Often the urban and suburban-imagined paces of thought and life fade to ridicule. Her journeys paint a vast and varied field of our Atlantic islands, yet Patrick’s Day fireworks become flashes in the Baghdad sky; at the zoo humans are closer to home. Often she finds the past surprising her, staring back through the present. In her encounter with a 6th-Century skull, she sees the (then) young woman’s life as an utterance into time.

     she was no stranger, but
     a lost figure journeying

In 'Men of the South', she enters Sean Keating’s painting of the last minutes before Michael Collins’ assassination, into …

     … their innocence, fresh-faced, dangerous.

… echoing the dramatic social changes of the last century. Canavan finds the patterns and journeys of life in the circumstance of small things.

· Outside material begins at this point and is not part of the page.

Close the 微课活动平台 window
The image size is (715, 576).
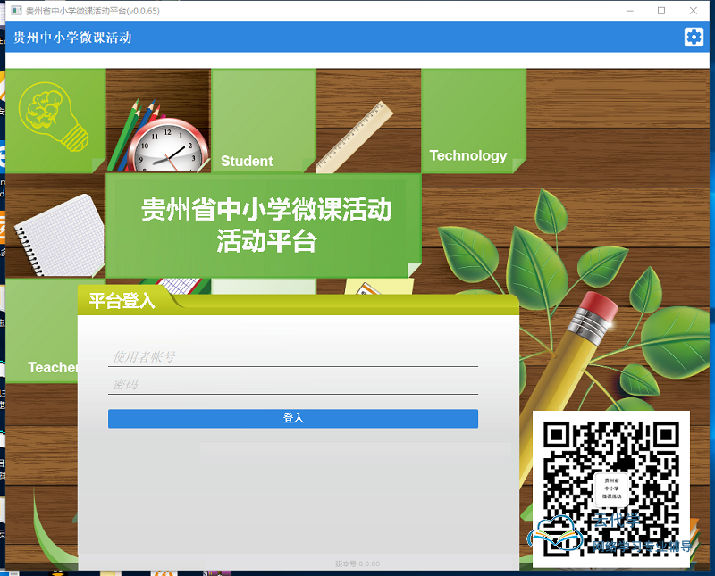(694, 11)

She re-immerses herself successively into the worlds of nature and the global network of industrial civilisation, travelling between them to witness the shadows of their meeting.

      Pylons stalk the flat land, their
      atrophied arms held out,…

or

     … then to withered hills
     and a forest of steel that sprouts smoke.

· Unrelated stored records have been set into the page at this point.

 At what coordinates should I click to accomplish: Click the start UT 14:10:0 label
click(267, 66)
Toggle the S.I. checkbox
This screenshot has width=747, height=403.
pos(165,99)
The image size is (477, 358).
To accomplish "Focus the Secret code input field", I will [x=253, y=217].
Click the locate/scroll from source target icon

The nine-part poem 'Infirmary' finds the poet admitted and bed-bound amid the pill-modern madness of a medical Hades, imagining her aged co-patients in their heydays and still questioning her own future’s place among their final months (or years we hope).

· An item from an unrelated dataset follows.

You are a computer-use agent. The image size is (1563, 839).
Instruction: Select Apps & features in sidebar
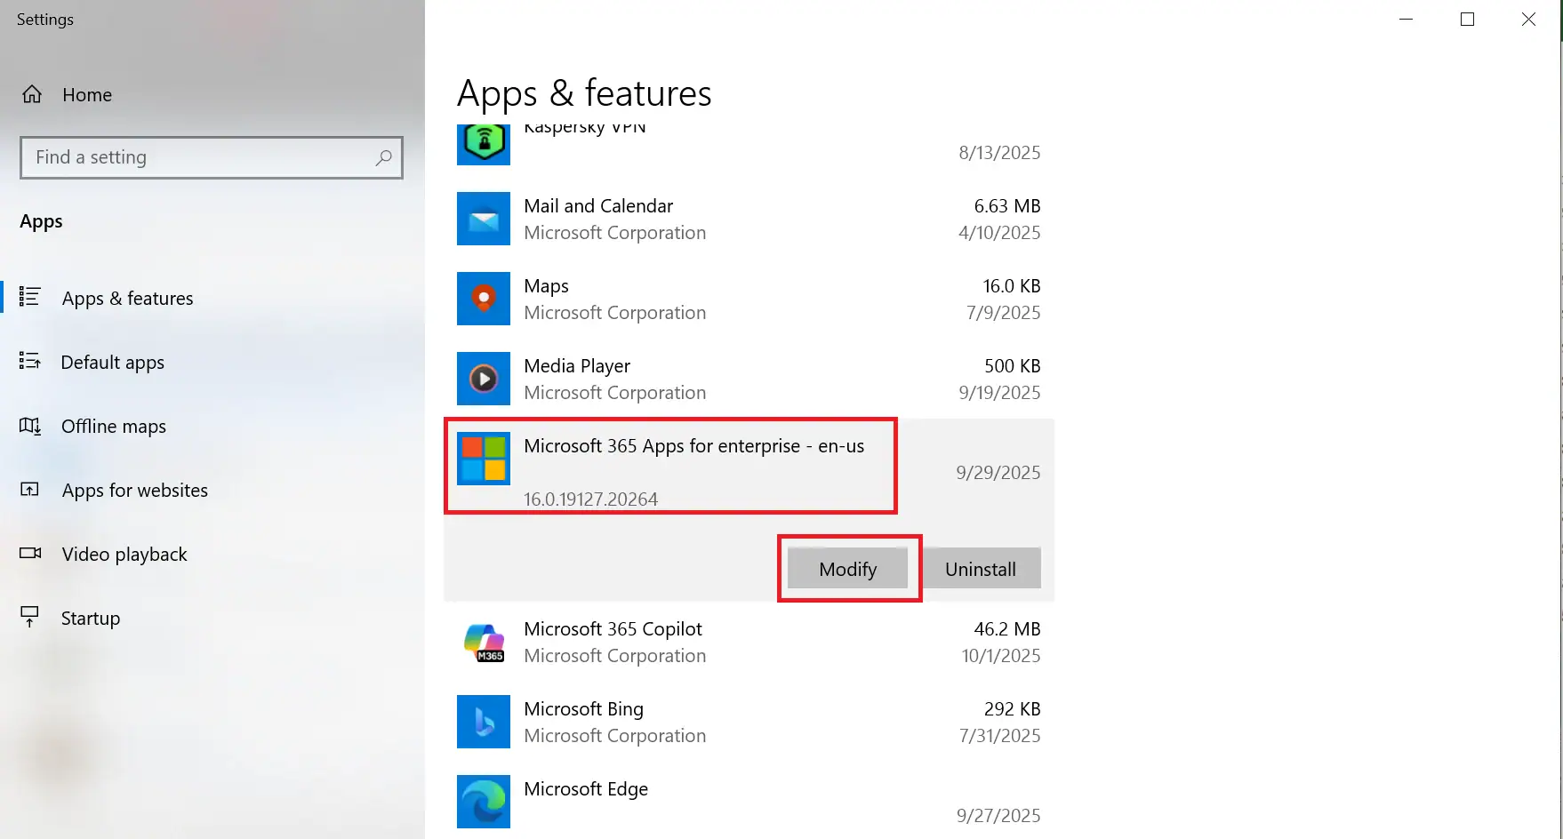click(127, 299)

     I try to put flesh on those
     Old bones, imagine them
     Young and lovely:

Trucker’s Moll seemed to me like the pages of a poet’s diary, with its contemplative, almost philosophical voice which carefully changes pace and tone to either soften or punctuate the hard rumble of technology’s endless hurricane. After the poet enters and commits to the natural world for her understanding and inspiration, she soon returns from the arms of Gaia wiser than steel, more patient than rubble, with a Zen-deep acceptance of the world and the means to transcend its travesties. I would purchase this collection for its song alone, for it is a morning song and I have taken much delight in the slow reveal of its subconscious wisdom, its night-green narrative.

Paul Casey

The Midwest Book Review, October 2009

You don't need a lot of words to send a message. "Trucker's Moll" is the simple and honest work of Rosemary Canavan, an accomplished poet who can call both Scotland and Ireland her home. Her poetry reflects upon her heritage with simple stories and verse that speak louder and longer than they appear. "Trucker's Moll" is a choice pick for international poetry collections, recommended.

      The Blind Woman

      She was the still mentor
      of the house,
      the hearth goddess.

     At first you saw darkness,
     then a small figure by the range
     feeding the fire,

    outside
    her brother with sleeves rolled
    splitting wood for it.

 

The Irish Examiner, June 2009


Several of the 33 poems in Rosemary Canavan’s second collection look and read like incantations, the lines so short, the imagery so sparse. In The Fisherman the short lines help to convey suspense, angst, so that a sense of relief is rendered by the longer lines of the last stanza.
The title poem begins with the “moll” of the title observing the activities in a compound, somewhere south of the Rock of Cashel, where “steel leviathans” are preparing for a long-haul trip. The truck she travels in is loaded: “the stonegrinder for England is a dark hunched lump.” It departs from south of Fermoy, and heads for Scotland (the poet’s birthplace), to returns via Fishguard and Youghal, then “…we plunge into/ the final soft darkness towards Cork.”
Men of the South is based on, indeed a tribute to, Sean Keating’s masterpiece in Cork’s Crawford Gallery: “Come close enough/ you can almost smell/the wet wool of their cloth…” In Rostellan a walk in the “ghost-laden” woods becomes a kind of self-examination: “I am restless/until the place/gives up its secrets…”This observation reveals a current of emotional energy that runs through virtually all the poems.
Indeed, throughout this impressive collection the attentive reader will be rewarded by her capacities for sharp observation, low-keyed, economical wording, and carefully restrained ironies.